--- SOURCE INFORMATION Enclosed Below ---

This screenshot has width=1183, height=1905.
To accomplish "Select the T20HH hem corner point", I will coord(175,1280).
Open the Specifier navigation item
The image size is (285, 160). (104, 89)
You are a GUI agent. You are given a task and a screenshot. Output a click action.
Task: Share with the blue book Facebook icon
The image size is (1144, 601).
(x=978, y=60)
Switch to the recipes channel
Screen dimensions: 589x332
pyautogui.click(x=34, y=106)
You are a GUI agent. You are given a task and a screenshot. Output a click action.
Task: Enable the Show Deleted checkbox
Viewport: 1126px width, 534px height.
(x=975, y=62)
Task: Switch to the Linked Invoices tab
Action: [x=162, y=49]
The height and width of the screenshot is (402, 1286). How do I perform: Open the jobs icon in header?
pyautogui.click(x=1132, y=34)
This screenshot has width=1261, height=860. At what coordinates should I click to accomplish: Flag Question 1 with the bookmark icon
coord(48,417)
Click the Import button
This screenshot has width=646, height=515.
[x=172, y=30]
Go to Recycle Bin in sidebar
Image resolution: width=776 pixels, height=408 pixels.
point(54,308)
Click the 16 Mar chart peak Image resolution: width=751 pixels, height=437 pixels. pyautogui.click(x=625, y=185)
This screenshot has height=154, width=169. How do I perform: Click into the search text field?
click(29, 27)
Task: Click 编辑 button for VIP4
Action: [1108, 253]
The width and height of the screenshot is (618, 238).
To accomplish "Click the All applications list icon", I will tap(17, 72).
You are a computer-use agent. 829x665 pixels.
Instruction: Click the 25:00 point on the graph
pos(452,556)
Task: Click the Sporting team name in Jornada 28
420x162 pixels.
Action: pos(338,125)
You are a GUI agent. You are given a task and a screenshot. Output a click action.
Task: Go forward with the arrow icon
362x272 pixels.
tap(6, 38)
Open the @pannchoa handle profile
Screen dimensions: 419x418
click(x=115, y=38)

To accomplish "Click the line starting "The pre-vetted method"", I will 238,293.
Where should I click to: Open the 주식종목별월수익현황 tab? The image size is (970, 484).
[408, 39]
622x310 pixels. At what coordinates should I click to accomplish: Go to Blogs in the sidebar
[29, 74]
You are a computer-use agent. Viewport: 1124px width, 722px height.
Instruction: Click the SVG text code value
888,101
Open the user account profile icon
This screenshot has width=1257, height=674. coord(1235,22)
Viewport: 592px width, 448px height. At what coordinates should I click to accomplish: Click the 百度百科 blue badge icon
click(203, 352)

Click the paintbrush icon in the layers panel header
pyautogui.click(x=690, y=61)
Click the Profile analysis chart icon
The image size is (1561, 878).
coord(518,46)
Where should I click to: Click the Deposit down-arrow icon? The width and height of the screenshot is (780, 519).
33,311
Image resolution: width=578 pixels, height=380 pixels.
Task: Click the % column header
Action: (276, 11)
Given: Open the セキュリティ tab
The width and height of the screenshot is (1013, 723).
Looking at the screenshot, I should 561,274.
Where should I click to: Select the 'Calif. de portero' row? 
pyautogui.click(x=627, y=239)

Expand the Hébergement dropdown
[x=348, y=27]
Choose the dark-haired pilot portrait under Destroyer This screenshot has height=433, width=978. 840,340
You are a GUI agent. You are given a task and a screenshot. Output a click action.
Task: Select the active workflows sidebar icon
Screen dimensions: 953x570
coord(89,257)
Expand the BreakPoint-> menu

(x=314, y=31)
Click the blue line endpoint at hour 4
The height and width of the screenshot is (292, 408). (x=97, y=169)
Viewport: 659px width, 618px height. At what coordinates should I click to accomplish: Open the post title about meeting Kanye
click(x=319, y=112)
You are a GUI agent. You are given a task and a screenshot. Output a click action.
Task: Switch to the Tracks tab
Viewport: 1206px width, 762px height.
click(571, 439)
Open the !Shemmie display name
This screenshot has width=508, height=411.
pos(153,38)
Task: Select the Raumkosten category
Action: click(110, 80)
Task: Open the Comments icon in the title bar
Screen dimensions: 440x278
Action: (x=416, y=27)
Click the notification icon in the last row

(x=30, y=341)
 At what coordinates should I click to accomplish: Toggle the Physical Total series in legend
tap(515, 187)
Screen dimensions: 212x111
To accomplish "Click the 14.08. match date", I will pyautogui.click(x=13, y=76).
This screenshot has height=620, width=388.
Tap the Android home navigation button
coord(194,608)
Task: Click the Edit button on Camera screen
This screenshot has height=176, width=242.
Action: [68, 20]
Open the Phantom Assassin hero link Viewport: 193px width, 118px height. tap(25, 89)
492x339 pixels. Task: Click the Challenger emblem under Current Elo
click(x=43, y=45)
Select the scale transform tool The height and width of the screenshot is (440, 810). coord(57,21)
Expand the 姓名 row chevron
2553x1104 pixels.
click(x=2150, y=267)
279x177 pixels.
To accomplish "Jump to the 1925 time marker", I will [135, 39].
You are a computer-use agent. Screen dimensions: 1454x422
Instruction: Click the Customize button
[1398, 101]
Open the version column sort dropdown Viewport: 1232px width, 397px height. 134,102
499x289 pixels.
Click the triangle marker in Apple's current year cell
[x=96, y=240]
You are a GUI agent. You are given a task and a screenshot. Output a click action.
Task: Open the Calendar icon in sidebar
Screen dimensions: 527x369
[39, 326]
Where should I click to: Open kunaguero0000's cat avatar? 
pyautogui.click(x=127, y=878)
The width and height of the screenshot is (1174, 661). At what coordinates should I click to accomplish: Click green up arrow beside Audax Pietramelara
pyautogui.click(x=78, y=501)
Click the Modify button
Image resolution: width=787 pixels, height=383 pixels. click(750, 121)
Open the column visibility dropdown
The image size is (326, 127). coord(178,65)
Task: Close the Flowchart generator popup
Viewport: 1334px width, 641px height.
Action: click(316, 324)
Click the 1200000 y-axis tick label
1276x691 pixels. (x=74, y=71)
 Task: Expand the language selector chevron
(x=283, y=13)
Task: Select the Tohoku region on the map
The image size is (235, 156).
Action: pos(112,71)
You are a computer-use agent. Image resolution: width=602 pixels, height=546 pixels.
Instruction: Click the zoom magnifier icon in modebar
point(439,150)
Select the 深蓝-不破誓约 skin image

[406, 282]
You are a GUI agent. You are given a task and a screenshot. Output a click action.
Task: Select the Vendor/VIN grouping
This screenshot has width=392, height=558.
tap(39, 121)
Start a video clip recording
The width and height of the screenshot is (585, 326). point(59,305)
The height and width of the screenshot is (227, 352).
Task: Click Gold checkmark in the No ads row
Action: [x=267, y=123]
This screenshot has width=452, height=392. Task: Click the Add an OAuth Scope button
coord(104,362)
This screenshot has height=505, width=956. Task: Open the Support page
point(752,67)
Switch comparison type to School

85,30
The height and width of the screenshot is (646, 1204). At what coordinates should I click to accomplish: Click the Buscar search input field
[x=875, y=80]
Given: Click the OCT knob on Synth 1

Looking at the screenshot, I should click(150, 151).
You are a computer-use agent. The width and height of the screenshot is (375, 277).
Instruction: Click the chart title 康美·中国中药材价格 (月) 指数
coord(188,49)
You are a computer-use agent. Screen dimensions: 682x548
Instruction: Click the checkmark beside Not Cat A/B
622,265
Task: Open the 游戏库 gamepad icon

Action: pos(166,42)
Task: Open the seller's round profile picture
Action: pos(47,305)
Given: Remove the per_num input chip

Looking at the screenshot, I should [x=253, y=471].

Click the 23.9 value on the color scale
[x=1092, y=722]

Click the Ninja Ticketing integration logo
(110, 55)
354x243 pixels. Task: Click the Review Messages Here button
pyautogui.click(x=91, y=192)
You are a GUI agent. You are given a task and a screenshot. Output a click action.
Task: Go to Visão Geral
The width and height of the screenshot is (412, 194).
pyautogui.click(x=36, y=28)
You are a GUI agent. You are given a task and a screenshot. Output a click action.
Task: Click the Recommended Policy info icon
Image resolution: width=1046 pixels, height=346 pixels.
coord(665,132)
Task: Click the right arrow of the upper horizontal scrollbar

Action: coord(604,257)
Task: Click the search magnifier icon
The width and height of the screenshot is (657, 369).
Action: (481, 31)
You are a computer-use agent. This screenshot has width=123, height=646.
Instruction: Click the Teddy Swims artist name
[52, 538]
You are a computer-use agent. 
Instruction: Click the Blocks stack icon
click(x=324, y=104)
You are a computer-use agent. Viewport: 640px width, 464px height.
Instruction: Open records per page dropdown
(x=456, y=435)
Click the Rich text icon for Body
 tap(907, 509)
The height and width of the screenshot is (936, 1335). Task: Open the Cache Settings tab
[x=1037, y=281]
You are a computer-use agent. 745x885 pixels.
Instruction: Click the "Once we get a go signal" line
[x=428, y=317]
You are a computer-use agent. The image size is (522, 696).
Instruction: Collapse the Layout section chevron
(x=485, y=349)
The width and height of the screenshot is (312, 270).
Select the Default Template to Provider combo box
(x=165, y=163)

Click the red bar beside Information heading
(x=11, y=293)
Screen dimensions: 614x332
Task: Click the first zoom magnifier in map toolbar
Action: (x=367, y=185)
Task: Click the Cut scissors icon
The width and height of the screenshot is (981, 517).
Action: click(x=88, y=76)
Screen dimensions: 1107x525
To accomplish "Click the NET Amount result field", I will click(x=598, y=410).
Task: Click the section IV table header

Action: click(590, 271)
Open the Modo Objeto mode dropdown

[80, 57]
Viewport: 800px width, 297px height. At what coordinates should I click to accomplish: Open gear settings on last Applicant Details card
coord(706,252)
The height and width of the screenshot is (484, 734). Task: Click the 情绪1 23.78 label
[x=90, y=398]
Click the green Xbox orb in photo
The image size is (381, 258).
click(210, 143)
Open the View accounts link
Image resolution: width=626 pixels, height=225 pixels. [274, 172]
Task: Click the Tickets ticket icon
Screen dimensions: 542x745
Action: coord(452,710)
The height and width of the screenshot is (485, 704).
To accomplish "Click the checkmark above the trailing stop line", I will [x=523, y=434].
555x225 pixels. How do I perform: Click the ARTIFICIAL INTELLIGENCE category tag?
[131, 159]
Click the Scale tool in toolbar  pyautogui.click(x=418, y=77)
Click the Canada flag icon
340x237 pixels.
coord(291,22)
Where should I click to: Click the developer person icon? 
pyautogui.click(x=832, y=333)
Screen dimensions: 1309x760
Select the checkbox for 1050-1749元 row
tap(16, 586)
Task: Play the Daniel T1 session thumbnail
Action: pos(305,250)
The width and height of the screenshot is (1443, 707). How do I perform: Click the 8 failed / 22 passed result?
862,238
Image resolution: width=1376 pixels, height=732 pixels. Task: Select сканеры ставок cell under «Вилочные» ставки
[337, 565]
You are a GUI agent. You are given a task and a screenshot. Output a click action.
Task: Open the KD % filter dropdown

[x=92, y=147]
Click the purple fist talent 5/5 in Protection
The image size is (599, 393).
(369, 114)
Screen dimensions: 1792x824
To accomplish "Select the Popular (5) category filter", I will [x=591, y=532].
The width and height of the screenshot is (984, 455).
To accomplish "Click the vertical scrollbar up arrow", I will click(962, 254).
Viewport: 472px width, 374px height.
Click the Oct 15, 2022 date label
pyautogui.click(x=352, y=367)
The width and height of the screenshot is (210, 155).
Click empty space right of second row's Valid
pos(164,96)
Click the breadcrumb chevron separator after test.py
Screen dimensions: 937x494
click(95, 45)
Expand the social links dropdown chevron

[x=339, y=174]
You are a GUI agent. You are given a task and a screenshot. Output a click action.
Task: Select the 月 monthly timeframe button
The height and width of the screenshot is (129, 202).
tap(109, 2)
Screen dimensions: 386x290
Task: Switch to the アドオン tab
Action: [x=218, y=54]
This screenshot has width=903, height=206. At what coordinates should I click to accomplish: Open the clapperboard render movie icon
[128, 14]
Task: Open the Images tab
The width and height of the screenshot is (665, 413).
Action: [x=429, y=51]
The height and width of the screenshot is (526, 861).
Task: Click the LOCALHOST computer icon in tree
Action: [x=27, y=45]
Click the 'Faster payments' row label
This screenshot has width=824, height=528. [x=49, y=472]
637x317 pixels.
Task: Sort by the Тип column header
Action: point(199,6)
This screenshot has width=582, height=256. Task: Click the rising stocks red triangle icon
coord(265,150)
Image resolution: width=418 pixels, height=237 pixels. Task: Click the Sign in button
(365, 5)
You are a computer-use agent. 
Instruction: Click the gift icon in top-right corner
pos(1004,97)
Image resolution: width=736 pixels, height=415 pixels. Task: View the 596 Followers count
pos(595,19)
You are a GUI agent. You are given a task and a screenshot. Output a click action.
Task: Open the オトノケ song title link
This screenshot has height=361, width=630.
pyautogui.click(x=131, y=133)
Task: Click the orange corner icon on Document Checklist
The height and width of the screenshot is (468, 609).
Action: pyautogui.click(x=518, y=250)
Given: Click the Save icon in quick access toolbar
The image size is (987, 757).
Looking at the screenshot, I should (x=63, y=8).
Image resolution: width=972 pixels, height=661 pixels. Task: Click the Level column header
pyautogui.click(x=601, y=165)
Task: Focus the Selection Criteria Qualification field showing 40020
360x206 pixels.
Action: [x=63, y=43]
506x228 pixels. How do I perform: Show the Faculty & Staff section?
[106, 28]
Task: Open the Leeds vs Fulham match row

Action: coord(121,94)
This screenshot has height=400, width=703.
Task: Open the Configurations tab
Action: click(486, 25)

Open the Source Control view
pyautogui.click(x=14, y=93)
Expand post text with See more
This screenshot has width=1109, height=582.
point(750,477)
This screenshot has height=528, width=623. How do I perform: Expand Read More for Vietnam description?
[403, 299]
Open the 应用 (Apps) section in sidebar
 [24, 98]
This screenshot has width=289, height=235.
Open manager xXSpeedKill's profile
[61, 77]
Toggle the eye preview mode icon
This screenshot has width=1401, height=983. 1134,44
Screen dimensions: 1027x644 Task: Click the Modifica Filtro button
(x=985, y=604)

--- End of Enclosed SOURCE INFORMATION ---

PROBLEM TO SOLVE:
Your task is to copy each line of the listing that holds the word "will".

RESULT FOR THIS EXERCISE:
To accomplish "Select the T20HH hem corner point", I will coord(175,1280).
To accomplish "Click the All applications list icon", I will tap(17, 72).
To accomplish "Click the line starting "The pre-vetted method"", I will 238,293.
To accomplish "Click the 14.08. match date", I will pyautogui.click(x=13, y=76).
To accomplish "Jump to the 1925 time marker", I will [135, 39].
To accomplish "Click the NET Amount result field", I will click(x=598, y=410).
To accomplish "Click the checkmark above the trailing stop line", I will [x=523, y=434].
To accomplish "Select the Popular (5) category filter", I will [x=591, y=532].
To accomplish "Click the vertical scrollbar up arrow", I will click(962, 254).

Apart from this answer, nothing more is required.